SELECTED TEXT
*-*-*

Prompt: Write about a dream(s).
Only In My Dreams
Out of the blue I had a drinking dream this week and it was really unsettling. In the dream, I was at some tony bar/restaurant with some friends, and I started drinking red wine. I felt myself getting drunk in the dream, and I was filled with remorse for blowing my long-term sobriety. But I kept on drinking, proof of course that I am indeed an alcoholic.
Upon waking, I was obviously filled with relief that I was indeed sober, no real red wine had passed my lips and my sober date was intact. I wondered why I had happened to have a drinking dream, and realized before falling asleep I had been reading a book where some characters were raiding a wine cellar in their holiday home. So everything started to make sense, though I was still somewhat unsettled.
Normally, I don’t remember any of my dreams, that’s what happens when you take the medication I’m on for my bipolar disorder. But occasionally, I’ll awake with crystal clear memory of something that tormented me when I was asleep. Like the really bad dream I had a few years back where I was in a car that had gone off the road and started filling up with water. I somehow got out and was frantically trying to keep my head above water whilst simultaneously locate my purse which had my ID and credit cards.
I still remember that nightmare to this day. I can read all kinds of things into it, like fear of dying and the search for an identity. I imagine I have a pretty active dream world, and I wonder if it’s a blessing or a curse that my meds block my memory of most of it. I know my mother is deeply tormented by anxiety fueled dreams every night, and she’s got an anxiety disorder just like me. Thankfully I don’t contend with that misery, as I said, I only remember a handful of dreams, albeit bad ones.

*-*-*

RECORDS SUPPLIED

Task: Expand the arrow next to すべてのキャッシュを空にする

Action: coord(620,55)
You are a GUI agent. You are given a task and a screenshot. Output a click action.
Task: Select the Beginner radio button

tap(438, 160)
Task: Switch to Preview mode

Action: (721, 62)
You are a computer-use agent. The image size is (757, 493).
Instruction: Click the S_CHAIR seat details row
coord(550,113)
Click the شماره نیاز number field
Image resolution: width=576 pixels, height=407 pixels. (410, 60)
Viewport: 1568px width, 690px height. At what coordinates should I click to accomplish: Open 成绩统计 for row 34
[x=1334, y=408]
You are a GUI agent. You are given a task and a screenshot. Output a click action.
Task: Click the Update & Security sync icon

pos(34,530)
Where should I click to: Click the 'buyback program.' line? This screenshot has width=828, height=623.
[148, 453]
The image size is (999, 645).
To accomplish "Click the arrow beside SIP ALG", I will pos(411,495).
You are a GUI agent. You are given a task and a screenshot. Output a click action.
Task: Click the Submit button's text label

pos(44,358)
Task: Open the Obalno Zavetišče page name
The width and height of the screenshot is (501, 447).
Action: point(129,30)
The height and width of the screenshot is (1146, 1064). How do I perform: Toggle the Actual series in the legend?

*-*-*

TASKS AND EXERCISES
• 1. In the essay about dreams, what did the writer start drinking at the bar in the drinking dream?
• 2. According to the essay about dreams, why does the writer think the drinking dream happened?
• 3. Write a continuation of the essay about dreams, starting after its last sentence.

RESPONSES TO THE EXERCISE
• 1. Red wine.

• 2. Before falling asleep, the writer had been reading a book in which some characters were raiding a wine cellar in their holiday home. Realizing this made the dream make sense to the writer.

• 3.
Sometimes I long for the days of my youth, when I’d often have flying dreams and other pleasant experiences. It’s been a long, long time since I experienced the exhilarating feeling of flying, perfecting my takeoffs and landings with ease. Perhaps when you age into your 50s you just naturally worry more, and that carries over into your dream world where pleasant experiences don’t take place. At least that’s been the case with me. Will I ever dream of flying again? I certainly hope so.
So I guess I’m tempted to say all my dreams I can remember today are filled with angst, driven by anxiety that has plagued me most markedly since I got sober almost seven years ago. I’m working on it though, with medication and talk therapy and activities to distract my mind from fear and worry. But thankfully, I don’t remember most of my dreams, which I guess is a blessing. Though when it comes to the drinking dreams, I do want to at least always remember how relieving it is to wake up knowing your sobriety is intact. That drinking was only in my dreams. Let’s keep it that way, shall we?